The building would make a nice hotel. Top floor restaurant. with indoor outdoor pool.
Disband it and move its functions into the US Marshals
The FBI still has good people some are coming forward as whistleblowers
Regarding the author, someone had written that more defense attorneys should be elected officials rather than prosecutors. Although I would prefer attorneys not be involved in making law, I can now see the point. Where defense attorneys are associated with the guilty getting free on technicalities, the government should have a better mindset regarding civil liberties. Prosecutors represent the government against the citizen, and we’ve seen how that’s worked out lately.
Maybe the building would make a great home for the homeless.
I'm reposting my idea from March 5, 2018 (reformatted for easier reading):
A decentralized national investigative structure, called up by Congress (not the Department of Justice) and overseen by the states, but with state officers reporting to the commander-in-chief on a case-by-case basis, may be the best way to restore confidence that such an agency is not corrupted by national party bloc interests.

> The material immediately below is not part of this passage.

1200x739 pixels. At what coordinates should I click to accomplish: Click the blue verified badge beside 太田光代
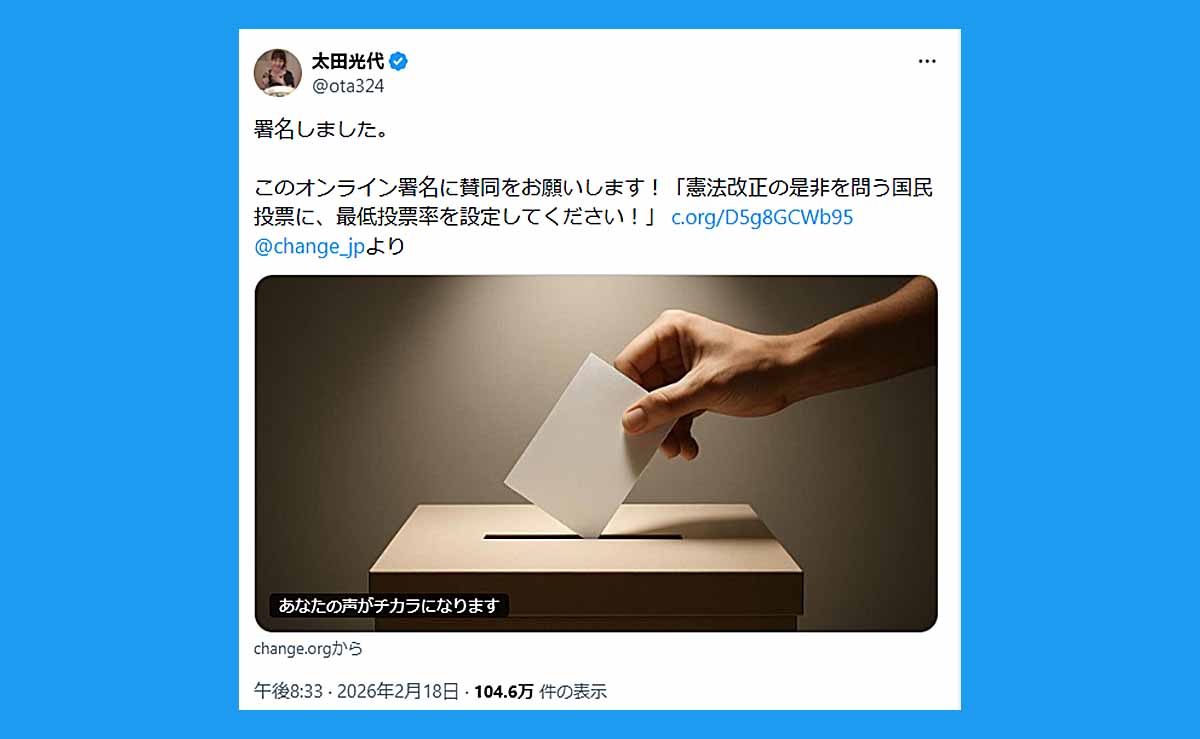[x=398, y=62]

As I was reading this article (As D.C. Corruption Mounts, Heres How The American People Can Get Justice), I was beginning to think of a solution that was close to where the author ended up.What if the FBI were disbanded as a federal agency, and replaced by a different organization that was populated by the states themselves?

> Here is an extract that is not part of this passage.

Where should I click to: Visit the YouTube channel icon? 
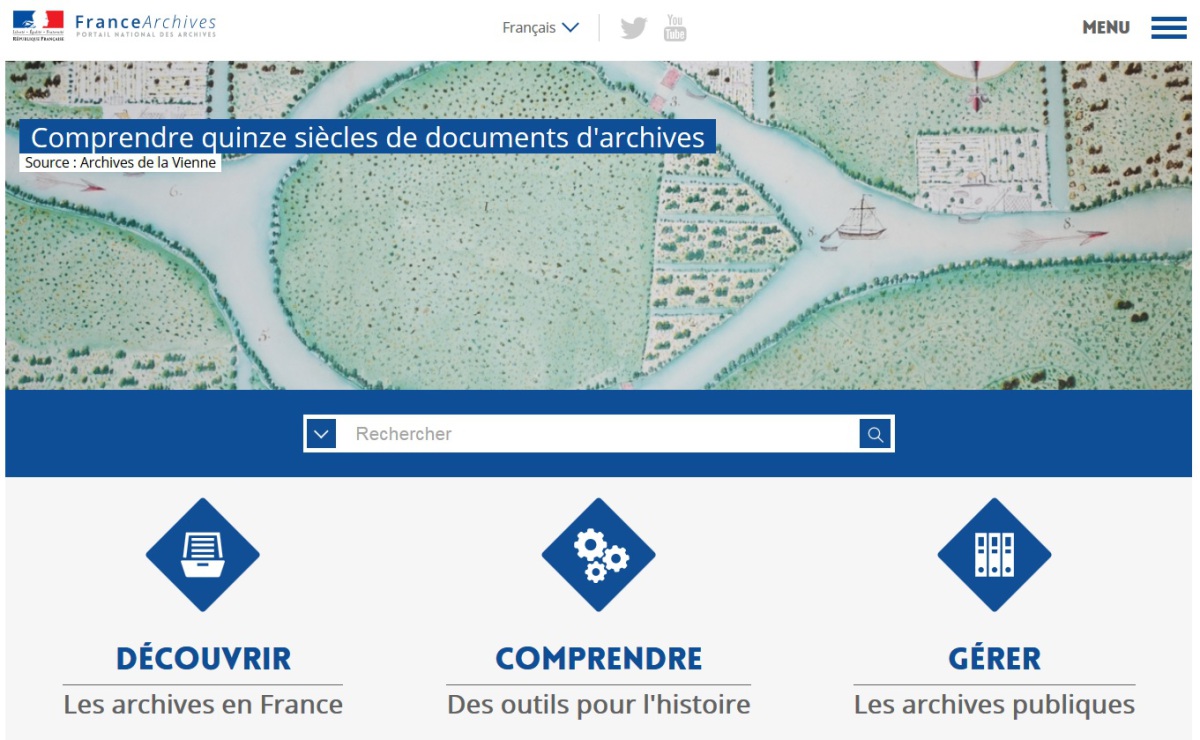pyautogui.click(x=675, y=28)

- Each state would delegate a number of investigators to serve at the pleasure of their home state, and this body would become a decentralized federal investigative bureau, managed by the states.
- As is with the militia, the Constitution provides for calling up the militias for national service, but the officers are selected by the states.
- It isn't a stretch to declare that state militias have investigators as a component of a military police, perhaps made up of local police department detectives who are also in the state national guard reserves.
- Use the militia clause in the Constitution to call up the state militias' investigative arms for federal service, with state appointed officers.
- Each state can create a branch of their militia as MPs, or detectives. These people would report to militia officers appointed within each state, and then these militia branches (officers and detectives) would be called up at the request the Commander-In-Chief and approval by Congress (Article I Section 8: "to provide for calling forth the Militia to execute the Laws of the Union, suppress Insurrections and repel Invasions,") to serve a national priority such as investigating a particular federal crime, under the authority of state officers, not federal bureaucrats.
- The state officers will report directly to the Commander-In-Chief (Article II Section II: "The President shall be Commander in Chief of the Army and Navy of the United States, and of the Militia of the several States, when called into the actual Service of the United States").
- Once the investigation is complete, the investigating team is released back to the states.
- If a crime occurred in one state, then the militia police from another state can be called up to investigate.
- Several investigations across several states can operate in parallel, if needed.
Root cause analyses looks for systemic causes of failures, not behavioral causes.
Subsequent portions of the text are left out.